6.3Le Comité rappelle sa jurisprudence constante selon laquelle, conformément à l’article 22 (par. 5 a)) de la Convention, il n’examine aucune communication d’un particulier sans s’être assuré que la même question n’a pas été et n’est pas actuellement examinée par une autre instance internationale d’enquête ou de règlement. Il considère qu’une communication a été ou est actuellement examinée par une autre instance internationale d’enquête ou de règlement si l’examen par l’autre instance portait ou porte sur « la même question » au sens de l’article 22 (par. 5 a)) de la Convention, c’est‑à‑dire avait ou a trait aux mêmes parties, aux mêmes faits, et au même contenu des droits.

6.4Le Comité constate que la requérante a déposé auprès de la Cour européenne des droits de l’homme une requête qui concernait les mêmes faits et qui contenait notamment des griefs tirés de l’article 3 de la Convention européenne des droits de l’homme (interdiction de la torture). Il note en outre que dans sa décision en date du 13 février 2017, la Cour a déclaré la requête irrecevable, considérant que les griefs tirés des articles 3 et 5 de la Convention étaient manifestement infondés et que le grief tiré de l’article 6 était irrecevable pour incompatibilité ratione materiae.

6.5Le Comité rappelle que, lorsque la Cour européenne des droits de l’homme déclare une requête irrecevable, non seulement pour vice de forme, mais aussi pour des motifs reposant, dans une certaine mesure, sur un examen au fond, il est considéré que la question a déjà été examinée au sens de l’article 22 (par. 5 a)) de la Convention contre la torture et autres peines ou traitements cruels, inhumains ou dégradants. Il s’agit donc pour lui de déterminer si, en l’espèce, la Cour est allée au-delà d’un simple examen des critères de recevabilité purement formels lorsqu’elle a déclaré la requête irrecevable au motif que les conditions de recevabilité énoncées aux articles 34 et 35 de la Convention n’avaient pas été remplies.

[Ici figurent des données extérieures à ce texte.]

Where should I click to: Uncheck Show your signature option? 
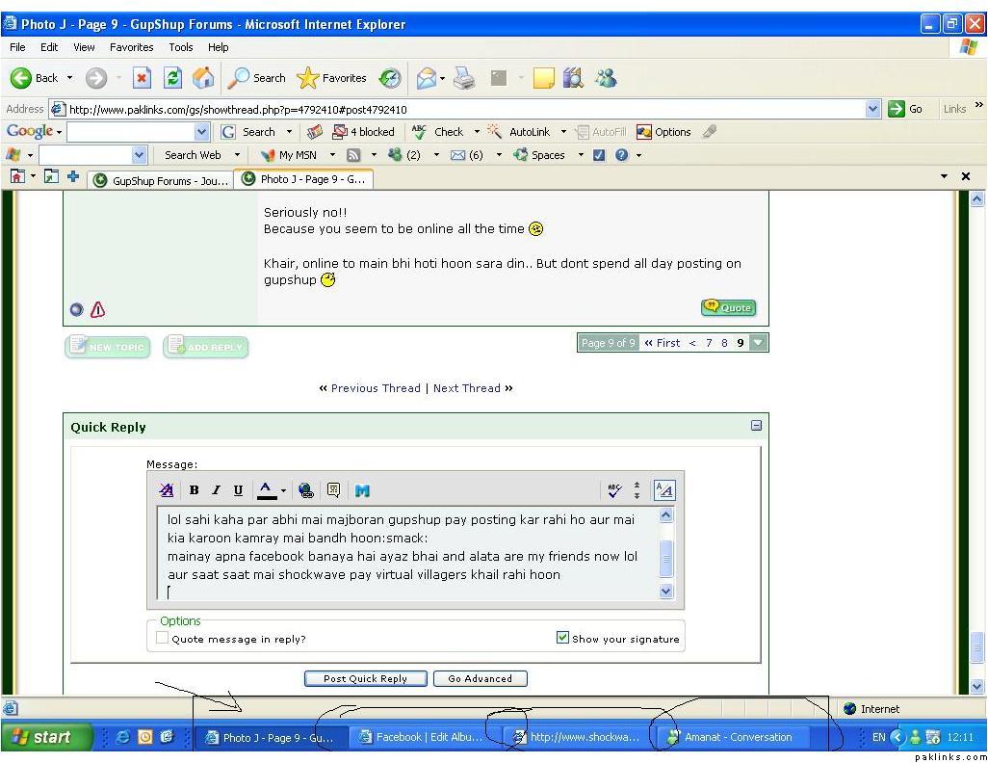562,638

6.6Le Comité constate à la lecture de la décision de la Cour européenne des droits de l’homme que les griefs que la requérante tire de l’article 3, qui ont été jugés infondés, ne semblent pas avoir été déclarés irrecevables pour des motifs exclusivement procéduraux. Il note qu’au contraire, les motifs avancés par la Cour montrent sans équivoque que celle-ci a bien examiné le fond de l’affaire, quoique de manière limitée. Il conclut donc que la même question a déjà été examinée par la Cour.

7.Compte tenu de ce qui précède, le Comité considère que la condition posée à l’article 22 (par. 5 a)) de la Convention n’est pas remplie en l’espèce.

8.En conséquence, le Comité décide :

a)Que la communication est irrecevable au regard de l’article 22 (par. 5 a)) de la Convention ;

b)Que la présente décision sera communiquée à la requérante et à l’État partie.